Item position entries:

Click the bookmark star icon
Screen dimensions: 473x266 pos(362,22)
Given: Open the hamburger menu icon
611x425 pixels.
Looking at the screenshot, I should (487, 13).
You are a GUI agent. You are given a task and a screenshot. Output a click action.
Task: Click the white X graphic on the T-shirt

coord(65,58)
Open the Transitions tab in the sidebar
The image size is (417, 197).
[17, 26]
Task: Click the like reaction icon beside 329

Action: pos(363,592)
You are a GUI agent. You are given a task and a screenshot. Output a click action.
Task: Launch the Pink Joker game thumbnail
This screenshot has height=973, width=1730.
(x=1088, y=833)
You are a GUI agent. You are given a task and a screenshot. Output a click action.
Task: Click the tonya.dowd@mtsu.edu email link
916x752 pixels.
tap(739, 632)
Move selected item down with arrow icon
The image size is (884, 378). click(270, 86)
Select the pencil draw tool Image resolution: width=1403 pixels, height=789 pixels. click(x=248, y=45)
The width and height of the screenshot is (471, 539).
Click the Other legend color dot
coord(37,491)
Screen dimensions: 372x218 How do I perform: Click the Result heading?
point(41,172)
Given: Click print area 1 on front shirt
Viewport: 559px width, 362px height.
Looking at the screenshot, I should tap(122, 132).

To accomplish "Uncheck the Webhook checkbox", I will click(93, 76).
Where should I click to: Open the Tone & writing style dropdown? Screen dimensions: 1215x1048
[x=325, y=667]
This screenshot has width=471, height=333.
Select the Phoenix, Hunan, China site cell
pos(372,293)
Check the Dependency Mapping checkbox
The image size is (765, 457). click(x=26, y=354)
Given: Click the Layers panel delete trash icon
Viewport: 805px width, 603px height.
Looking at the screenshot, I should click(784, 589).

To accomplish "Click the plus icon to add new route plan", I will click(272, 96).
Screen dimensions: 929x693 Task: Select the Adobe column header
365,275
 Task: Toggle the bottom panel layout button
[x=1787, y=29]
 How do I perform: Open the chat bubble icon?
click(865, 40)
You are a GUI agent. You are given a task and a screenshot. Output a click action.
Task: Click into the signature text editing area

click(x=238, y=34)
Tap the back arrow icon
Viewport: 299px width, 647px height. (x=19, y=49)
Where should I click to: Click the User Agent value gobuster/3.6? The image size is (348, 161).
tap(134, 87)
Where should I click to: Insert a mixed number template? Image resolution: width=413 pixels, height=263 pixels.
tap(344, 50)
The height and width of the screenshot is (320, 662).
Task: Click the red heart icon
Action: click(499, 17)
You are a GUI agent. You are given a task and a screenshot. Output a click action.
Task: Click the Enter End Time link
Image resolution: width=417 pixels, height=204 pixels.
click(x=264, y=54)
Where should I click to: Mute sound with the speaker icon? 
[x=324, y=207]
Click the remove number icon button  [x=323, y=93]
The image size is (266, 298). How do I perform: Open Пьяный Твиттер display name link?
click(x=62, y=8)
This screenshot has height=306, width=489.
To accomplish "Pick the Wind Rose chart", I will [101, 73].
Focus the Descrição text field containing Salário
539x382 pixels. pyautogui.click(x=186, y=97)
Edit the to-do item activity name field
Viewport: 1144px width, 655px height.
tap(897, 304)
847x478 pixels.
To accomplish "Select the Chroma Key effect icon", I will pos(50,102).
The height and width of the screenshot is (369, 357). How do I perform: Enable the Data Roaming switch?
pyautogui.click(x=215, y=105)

■ **WHAT THE TASK ASKS**
Swap every occurrence of "checkbox" in the item position entries above for "check box", and reproduce all of the lines with nothing else altered.

■ **RESULT OF THE EXERCISE**
Click the bookmark star icon
Screen dimensions: 473x266 pos(362,22)
Given: Open the hamburger menu icon
611x425 pixels.
Looking at the screenshot, I should (487, 13).
You are a GUI agent. You are given a task and a screenshot. Output a click action.
Task: Click the white X graphic on the T-shirt

coord(65,58)
Open the Transitions tab in the sidebar
The image size is (417, 197).
[17, 26]
Task: Click the like reaction icon beside 329

Action: pos(363,592)
You are a GUI agent. You are given a task and a screenshot. Output a click action.
Task: Launch the Pink Joker game thumbnail
This screenshot has height=973, width=1730.
(x=1088, y=833)
You are a GUI agent. You are given a task and a screenshot. Output a click action.
Task: Click the tonya.dowd@mtsu.edu email link
916x752 pixels.
tap(739, 632)
Move selected item down with arrow icon
The image size is (884, 378). click(270, 86)
Select the pencil draw tool Image resolution: width=1403 pixels, height=789 pixels. click(x=248, y=45)
The width and height of the screenshot is (471, 539).
Click the Other legend color dot
coord(37,491)
Screen dimensions: 372x218 How do I perform: Click the Result heading?
point(41,172)
Given: Click print area 1 on front shirt
Viewport: 559px width, 362px height.
Looking at the screenshot, I should tap(122, 132).

To accomplish "Uncheck the Webhook check box", I will click(93, 76).
Where should I click to: Open the Tone & writing style dropdown? Screen dimensions: 1215x1048
[x=325, y=667]
This screenshot has width=471, height=333.
Select the Phoenix, Hunan, China site cell
pos(372,293)
Check the Dependency Mapping check box
The image size is (765, 457). click(x=26, y=354)
Given: Click the Layers panel delete trash icon
Viewport: 805px width, 603px height.
Looking at the screenshot, I should click(784, 589).

To accomplish "Click the plus icon to add new route plan", I will click(272, 96).
Screen dimensions: 929x693 Task: Select the Adobe column header
365,275
 Task: Toggle the bottom panel layout button
[x=1787, y=29]
 How do I perform: Open the chat bubble icon?
click(865, 40)
You are a GUI agent. You are given a task and a screenshot. Output a click action.
Task: Click into the signature text editing area

click(x=238, y=34)
Tap the back arrow icon
Viewport: 299px width, 647px height. (x=19, y=49)
Where should I click to: Click the User Agent value gobuster/3.6? The image size is (348, 161).
tap(134, 87)
Where should I click to: Insert a mixed number template? Image resolution: width=413 pixels, height=263 pixels.
tap(344, 50)
The height and width of the screenshot is (320, 662).
Task: Click the red heart icon
Action: click(499, 17)
You are a GUI agent. You are given a task and a screenshot. Output a click action.
Task: Click the Enter End Time link
Image resolution: width=417 pixels, height=204 pixels.
click(x=264, y=54)
Where should I click to: Mute sound with the speaker icon? 
[x=324, y=207]
Click the remove number icon button  [x=323, y=93]
The image size is (266, 298). How do I perform: Open Пьяный Твиттер display name link?
click(x=62, y=8)
This screenshot has height=306, width=489.
To accomplish "Pick the Wind Rose chart", I will [101, 73].
Focus the Descrição text field containing Salário
539x382 pixels. pyautogui.click(x=186, y=97)
Edit the to-do item activity name field
Viewport: 1144px width, 655px height.
tap(897, 304)
847x478 pixels.
To accomplish "Select the Chroma Key effect icon", I will pos(50,102).
The height and width of the screenshot is (369, 357). How do I perform: Enable the Data Roaming switch?
pyautogui.click(x=215, y=105)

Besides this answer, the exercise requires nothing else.